Andaban estos días en Bogotá celebrando al Gabo. Coincidía con el día de
la Dignidad de las víctimas, el 9 de abril, cuando asesinó la
oligarquía a Gaitán, que era un pueblo, y empezó una balacera que aún no
se ha parado.
En la Candelaria, enfrente del Museo de Botero, decoraba la pared una
colección de fotos que caminaba por su vida. No faltaba Fidel Castro
mirando las montañas y tampoco el ojo morado que le puso Vargas Llosa a
su entonces amigo cuando ya era un excelente escritor pero todavía no
era un patético autoritario. Tampoco el exilio en México- porque los
poderosos que hoy dicen que lloran al Gabo querían matarlo, como le pasó
a Mandela, porque sentía con su pueblo-. A España dijo que no iba a
venir más porque tratábamos como a animales a lo suyos y les pedíamos
visa pese a que ellos siempre nos recibieron con los brazos abiertos. La
Real Academia de la Lengua, esa en la que se orinaba Valle Inclán, no
dijo nada y calló con ese silencio cobarde tan de los poderosos. Hoy se
rasgará las vestiduras con maneras de histrión
Una foto desmentía a todos los que desde fuera de Colombia quieren
inventarle méritos a García Márquez que él nunca quiso para sí: Álvaro
Mutis regalándole el Pedro Páramo y diciéndole “Ahí tiene, para que
aprenda”. Ese es el origen del realismo mágico. Todo el mundo en Macondo
lo sabe. Porque no hay realismo mágico que no cruce el continente. Las
cosas que son de todos no tienen por qué ser de alguien. Porque a
América Latina le mataron sus indios, les llevaron los negros del África
para trabajar en las plantaciones, les obligaron a tener como abuelos y
bisabuelos a los blancos sin vergüenza, y de tanto ir y venir para
encontrar su ser se quedaron en mitad de todos los caminos. En América
Latina, el realismo mágico es parte de la vida cotidiana. “En América
Latina, Kafka es un escritor costumbrista”. Los “puro pueblo” no sabe
que son seres mágicos, pero lo son. De lo contrario ¿cómo han podido
soportar tanto dolor?
El pueblo no llora a García Márquez en los salones oficiales. Ese pueblo
celebra a García Márquez entre los buhoneros y bebiendo tinto, que es
como llaman al café negro en esas tierras. Sus libros, pirateados, están
en todos los puestos improvisados en las aceras, y ese pueblo de poetas
y levitadores pone al lado de las baldosas cada uno de esos años de la
soledad del continenente, cada uno de los generales y los coroneles que
lloraban por recibir cartas y por no recibirlas, el Bolívar soñador que
le tocó a García Márquez en el reparto que se hicieron para novelar a
los libertadores, la cándida Eréndida, que dijeron que era puta pero la
que era una hija de las mil putas era su abuela que hacía de la
necesidad de amor de la nieta un negocio como el que las multinacionales
hacen con la hambre del mundo. Allí, entre ediciones de Salvat de las
novelas clásicas y una tradución sin autor del Hamlet, El otoño del
patriarca, con las esquinas de la tapa dobladas, como si hubiera viajado
en la mochila de algún campesino rebelde muerto en una emboscada y
pasado a ser el botín del soldado de dieciocho años que después de
matarlo compartió la novela para saberse sin saberlo parte del cadáver.

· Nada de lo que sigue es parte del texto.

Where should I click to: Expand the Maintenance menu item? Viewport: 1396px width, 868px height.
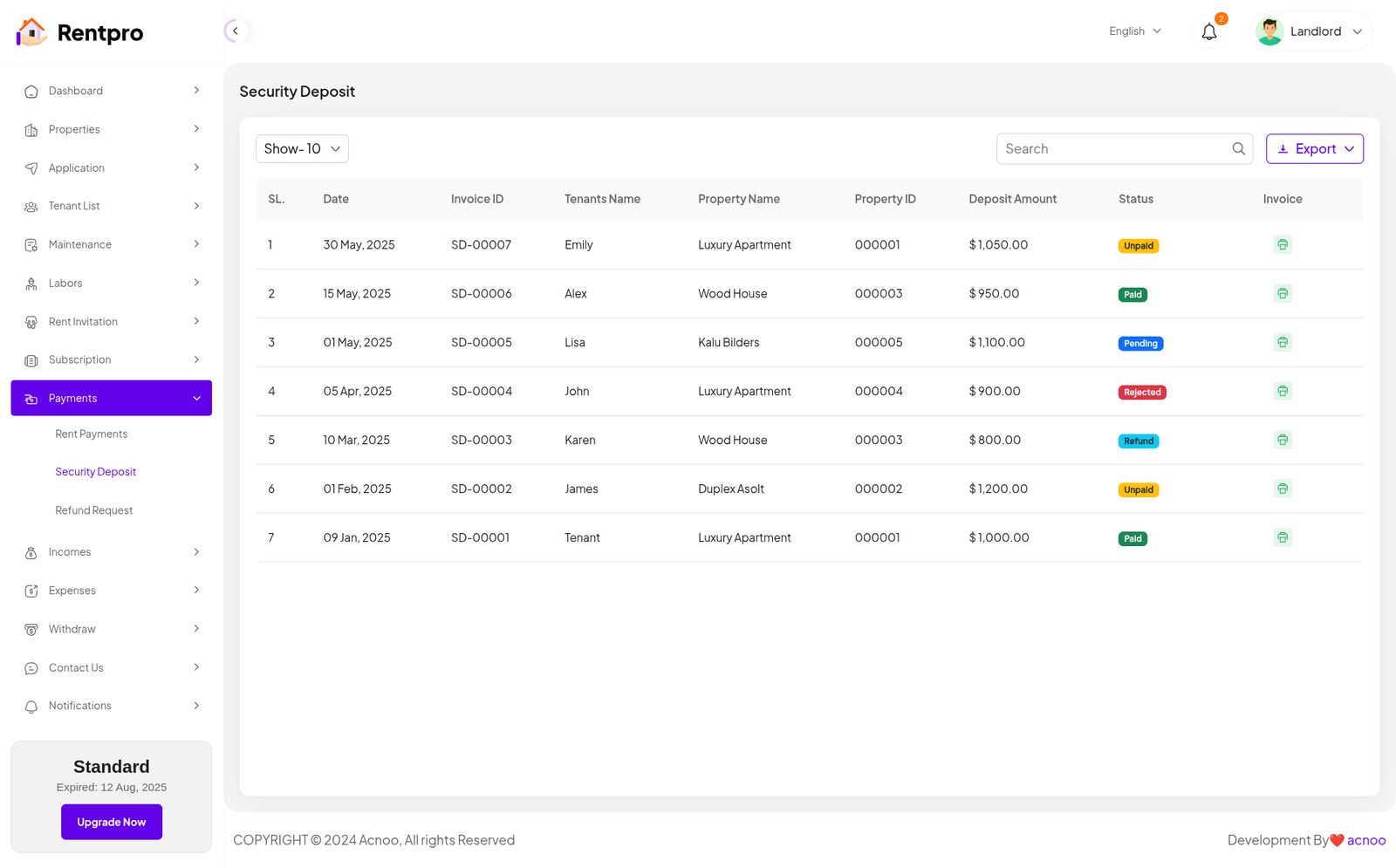[x=112, y=245]
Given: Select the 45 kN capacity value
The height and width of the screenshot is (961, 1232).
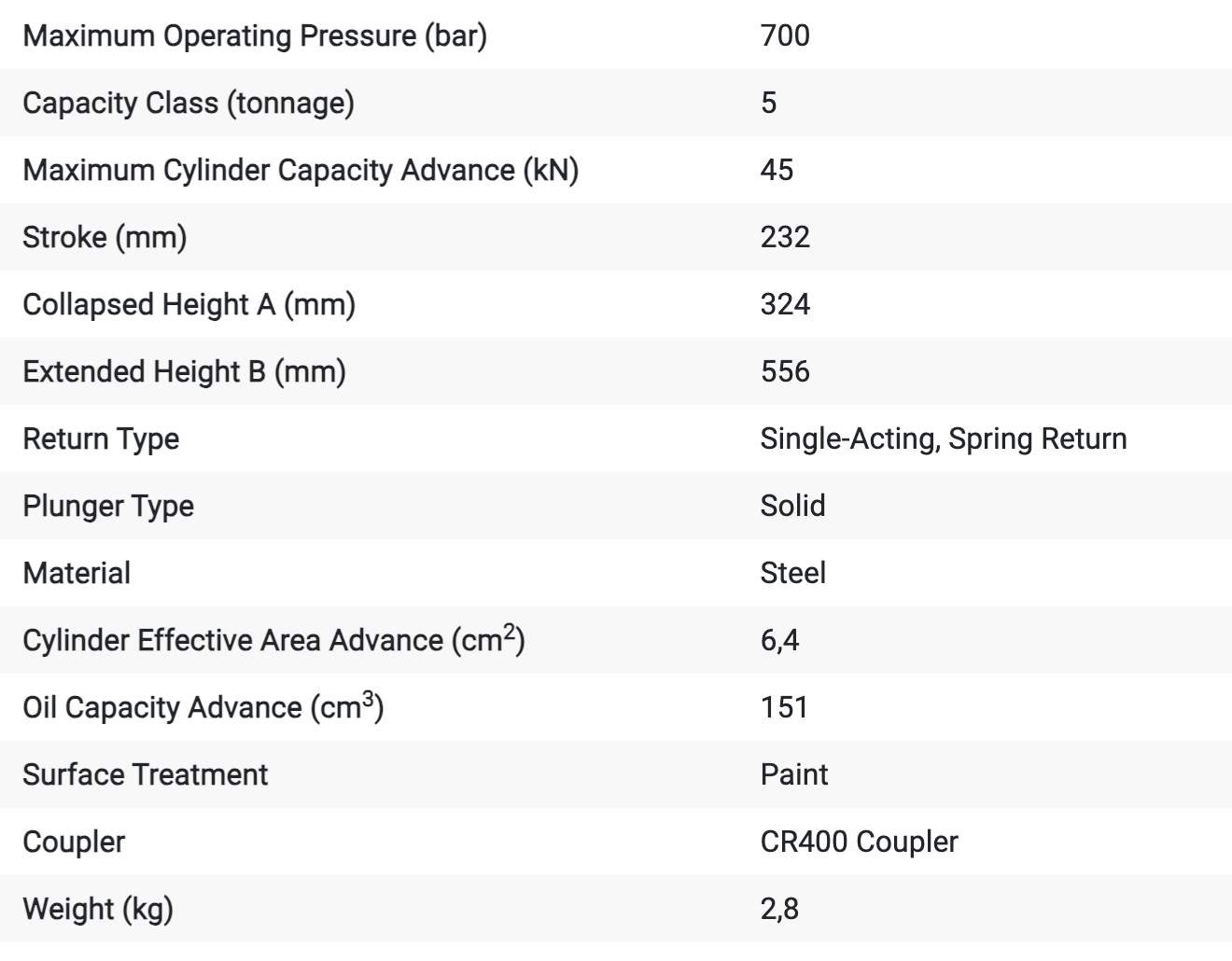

La muerte anunciada no es tan relevante en Colombia, pues cada día la
muerte camina esas calles. Y si hay plata puede hasta montarse en el
Transmilenio para llegar antes a Ciudad Bolívar que es donde viven los
pobres. En Colombia saben que García Márquez escribió la Crónica de una
muerte anunciada para que los periodistas perezosos repitieran hasta la
saciedad el título y ni así fueran capaces de gastar la novela. Vida y
muerte todo el rato ¿Cómo es que que te mueres, Gabo, si es imposible
caminar el mercado de las Pulgas de Bogotá sin ver el reflejo de tus
libros en cada uno de los descascarillados espejos?
Le dieron el Nobel de literatura, pero fue al revés. Se negó a vestir de
pinguino payaso y recibió el premio con su liquilique de lino -como el
que llevaba Chávez, su amigo, cuando empezó a reinventarse Venezuela-,
dándole al Rey de Suecia la dignidad que nunca tuvo porque aún no le
había dado el Nobel de la paz a Obama pero se lo había dado ya a
Kissinger (otro que siempre quiso muerto a García Márquez). Nunca
renunció García Márquez a su amistad con Fidel. Ni en los tiempos
irreconciliables del fusilamiento de unos desgraciados que creyeron que
se montaban en una balsa para marchar a Estados Unidos sin saber que les
montaron en una balsa para hacer una guerra en la isla desobediente.
García Márquez fue firme: los problemas de América Latina son problemas
de los latinoamericanos. Saquen sus sucias manos de nuestra tierra.
Las librerías oficiales van a vender muchos libros de García Márquez
estos días. Pero Colombia sigue su rumbo entre los puestos de los
buhoneros. Otro de los que siempre quiso asesinar al Gabo, el Procurador
de Colombia Alejandro Ordóñez, ha inhabilitado en una opereta de
Macondo al alcalde Gustavo Petro, sin saber que lleva en el bolsillo una
espada de Bolívar que le regaló García Márquez para sacar al país de su
soledad repetida.Colombia es una novela inacabable regada con
aguardiente antioqueño.
fatiga
Tomando un tinto en la esquina de la calle de la Fatiga con la séptima,
junto a la Plaza de Bolívar, me pidió García Márquez unas monedas
vestido de la negrura del pueblo pobre: “perdone el afán, pero es que
hoy no almorcé y me rugen las tripas con clamor de trueno”. Unas notas
sobresalían de su camisa rota. Alcancé a mirar de soslayo lo que emergía
de su camisa rota: “Aureliano Buendía, cansado de esperar en el cielo
de los justos, decidiose a caer de nuevo por Macondo. Nada más llegar
preguntó por el ayudante del regidor y poniendo sobre la ordenada mesa
su espadón le dijo: mire mi hijito…”.
-Claro hermano, tomemos ese tinto. ¿Puedo leer mientras esas notas?